## Alıntı metin
^^^^

Önce "sepet illa ki olacak ha, peki öyle olsun" demişti... Bir sonraki mesajında ise "elinde sepeti yok kiii ...." dedikten sonra "kalanı sana sürpriz olsun" diye ekleyerek beni epeyce bir merakta bırakmıştı. Bu sürprizi heyecanla ve merakla bekliyordum dolayısıyla.
Bunu özellikle de istemiş... tüm yetkiyi ve inisiyatifi tasarımcının eline bırakıp bir kenarda beklemeyi tercih etmiştim... Blogunda ve face inde birbirinden sevimli kocakarılarını paylaşan sevgili Şule (fiamma) benim gelecekteki halimi nasıl hayal edecek ve nasıl tasarlayacaktı!

^^^^

## Ham veri
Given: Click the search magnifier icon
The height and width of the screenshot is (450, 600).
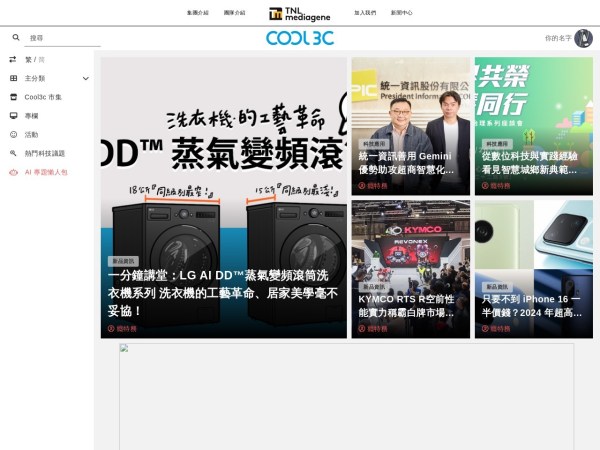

^^^^

## Görev yönergesi
Alıntı metinde çift tırnak içinde yer alan bütün ifadeleri, metindeki sıralarıyla listeleyin.

## Yanıt
1. "sepet illa ki olacak ha, peki öyle olsun"
2. "elinde sepeti yok kiii ...."
3. "kalanı sana sürpriz olsun"